Photon statistics match expected distributions for on-axis and off-axis sources.

SSD can distinguish companions from speckles using photon arrival times.

Simulations reveal current limitations and future pathways for PCSSD on-sky use.

Abstract

We present an experimental study of photon statistics for high-contrast imaging with the Microwave Kinetic Inductance Detector (MKID) Exoplanet Camera (MEC) located behind the Subaru Coronagraphic Extreme Adaptive Optics System (SCExAO) at the Subaru Telescope. We show that MEC measures the expected distributions for both on-axis companion intensity and off-axis intensity which manifests as quasi-static speckles in the image plane and currently limits high-contrast imaging performance.

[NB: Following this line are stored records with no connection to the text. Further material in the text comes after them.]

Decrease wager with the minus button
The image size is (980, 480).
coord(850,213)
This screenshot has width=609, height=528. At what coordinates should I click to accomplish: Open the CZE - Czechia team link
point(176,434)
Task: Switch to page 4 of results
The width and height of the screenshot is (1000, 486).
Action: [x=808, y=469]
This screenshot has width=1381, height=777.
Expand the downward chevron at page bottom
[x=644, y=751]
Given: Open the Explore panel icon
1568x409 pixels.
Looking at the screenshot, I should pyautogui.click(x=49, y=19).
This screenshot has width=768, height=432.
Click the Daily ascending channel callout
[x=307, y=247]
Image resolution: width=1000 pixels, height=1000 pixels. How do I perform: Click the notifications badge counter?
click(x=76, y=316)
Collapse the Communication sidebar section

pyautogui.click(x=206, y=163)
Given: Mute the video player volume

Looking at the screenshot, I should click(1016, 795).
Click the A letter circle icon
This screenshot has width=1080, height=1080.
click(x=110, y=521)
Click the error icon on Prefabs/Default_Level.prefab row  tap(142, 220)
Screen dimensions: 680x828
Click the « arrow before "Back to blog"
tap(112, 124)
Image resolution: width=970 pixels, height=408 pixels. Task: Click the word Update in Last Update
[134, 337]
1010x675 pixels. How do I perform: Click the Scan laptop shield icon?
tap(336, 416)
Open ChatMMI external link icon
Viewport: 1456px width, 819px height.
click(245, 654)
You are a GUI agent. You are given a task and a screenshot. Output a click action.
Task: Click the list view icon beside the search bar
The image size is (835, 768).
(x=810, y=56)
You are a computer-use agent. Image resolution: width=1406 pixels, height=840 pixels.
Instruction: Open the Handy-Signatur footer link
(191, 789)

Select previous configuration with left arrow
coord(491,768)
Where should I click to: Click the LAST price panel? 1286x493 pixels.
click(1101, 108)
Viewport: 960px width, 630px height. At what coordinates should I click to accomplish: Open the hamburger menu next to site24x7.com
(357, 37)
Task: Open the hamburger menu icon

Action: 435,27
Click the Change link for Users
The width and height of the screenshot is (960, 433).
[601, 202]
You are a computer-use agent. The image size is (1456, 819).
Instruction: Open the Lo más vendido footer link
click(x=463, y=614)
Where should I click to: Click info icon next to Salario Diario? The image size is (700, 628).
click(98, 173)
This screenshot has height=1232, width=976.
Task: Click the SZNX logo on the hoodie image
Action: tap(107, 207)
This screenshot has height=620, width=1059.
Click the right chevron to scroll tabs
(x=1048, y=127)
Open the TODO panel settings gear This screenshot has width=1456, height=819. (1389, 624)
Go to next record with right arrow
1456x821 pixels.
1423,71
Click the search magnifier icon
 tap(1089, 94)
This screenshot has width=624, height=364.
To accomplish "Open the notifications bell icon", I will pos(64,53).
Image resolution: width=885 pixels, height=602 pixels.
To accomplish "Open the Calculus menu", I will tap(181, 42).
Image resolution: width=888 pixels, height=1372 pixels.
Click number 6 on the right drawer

These statistics can be probed by any MEC observation due to the photon-counting capabilities of MKID detectors. Photon arrival time statistics can also be used to directly distinguish companions from speckles using a post-processing technique called Stochastic Speckle Discrimination (SSD). Here, we we give an overview of the SSD technique and highlight the first demonstration of SSD on an extended source -- the protoplanetary disk AB Aurigae. We then present simulations that provide an in-depth exploration as to the current limitations of an extension of the SSD technique called Photon-Counting SSD (PCSSD) to provide a path forward for transitioning PCSSD from simulations to on-sky results. We end with a discussion of how to further improve the efficacy of such arrival time based post-processing techniques applicable to both MKIDs, as well as other high speed astronomical cameras.